Between Survival and Recognition: A Classical Theory Perspective on North Korea's Nuclear Decision-Making
DOI:
https://doi.org/10.54097/qk3n2x61Keywords:
North Korea; nuclear weapons; Political Philosophy; Regime Survival; International Recognition; Machiavelli; Carl Schmitt; Max Weber; Dialectical Trap.Abstract
The concern of nuclear is by all measures one of the thorniest problems haunting geopolitics in 21st century, no diplomatic or coercive means has turned to work normally for solving this problem on Korean Peninsula. A central research question has been: What explains the persistence of the Democratic People's Republic of Korea (DPRK) in pursuing and keeping her nuclear weapons program despite international sanctions and profound political isolation?

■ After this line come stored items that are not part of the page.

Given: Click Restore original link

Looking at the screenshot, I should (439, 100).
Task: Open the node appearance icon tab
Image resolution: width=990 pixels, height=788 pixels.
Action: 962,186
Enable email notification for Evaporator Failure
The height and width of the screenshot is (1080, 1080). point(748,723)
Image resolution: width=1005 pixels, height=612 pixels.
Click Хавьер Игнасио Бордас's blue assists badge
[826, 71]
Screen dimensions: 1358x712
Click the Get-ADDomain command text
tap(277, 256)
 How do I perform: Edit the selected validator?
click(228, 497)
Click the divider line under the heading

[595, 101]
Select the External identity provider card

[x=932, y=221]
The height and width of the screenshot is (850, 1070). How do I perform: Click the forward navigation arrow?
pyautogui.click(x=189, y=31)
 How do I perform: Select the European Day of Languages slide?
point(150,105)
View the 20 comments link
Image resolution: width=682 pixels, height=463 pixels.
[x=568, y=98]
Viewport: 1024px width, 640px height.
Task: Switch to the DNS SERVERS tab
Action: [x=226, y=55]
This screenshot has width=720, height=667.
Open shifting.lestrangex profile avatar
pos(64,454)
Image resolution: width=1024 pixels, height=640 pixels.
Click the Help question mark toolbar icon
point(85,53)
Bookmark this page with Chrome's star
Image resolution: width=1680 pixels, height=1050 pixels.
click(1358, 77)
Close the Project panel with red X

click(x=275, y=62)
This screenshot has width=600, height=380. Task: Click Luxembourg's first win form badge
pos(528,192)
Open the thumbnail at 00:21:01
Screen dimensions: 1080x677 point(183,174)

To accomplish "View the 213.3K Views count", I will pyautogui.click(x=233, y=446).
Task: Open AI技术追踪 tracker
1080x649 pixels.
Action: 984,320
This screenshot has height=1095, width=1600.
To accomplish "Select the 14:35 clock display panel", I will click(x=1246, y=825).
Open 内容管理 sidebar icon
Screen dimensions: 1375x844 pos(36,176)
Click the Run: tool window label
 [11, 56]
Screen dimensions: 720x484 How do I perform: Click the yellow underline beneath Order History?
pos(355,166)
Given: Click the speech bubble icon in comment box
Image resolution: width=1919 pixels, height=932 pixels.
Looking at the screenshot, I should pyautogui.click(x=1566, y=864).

This study transcends traditional realist or rational-choices models to argue that North Korea's nuclear policy is essentially based on a calculated and persistent trade-off of two fundamental, though incompatible, imperatives: the iron law of regime survival and the long-standing aspiration for international recognition. Drawing on a novel theoretical framework which refers back to classical political philosophy, this paper unpacks the core dialectic. The first applies the insights of Niccolò Machiavelli and Carl Schmitt to explain what it calls the nakedly rationalist logic of self-preservation, explaining that denuclearization would be political suicide from North Korea's viewpoint. Following this, it engages with a Max Weberian sociology of legitimacy as a theoretical caution about the DPRK seeking international "recognition" to change its base of rule. The paper concludes by weaving these perspectives together in the form of a dynamic model, referred to as the "dialectical trap." Rather than leaning on one mechanism or pathway to regime survival, I argue that instead the unquenchable thirst for recognition necessitated by the pursuit of survival, exposes that other preservative features central to authoritarian identity are subverted under conditions of recognition—eventually creating an unbreakable cycle where any gains made toward one goal create vulnerabilities to another.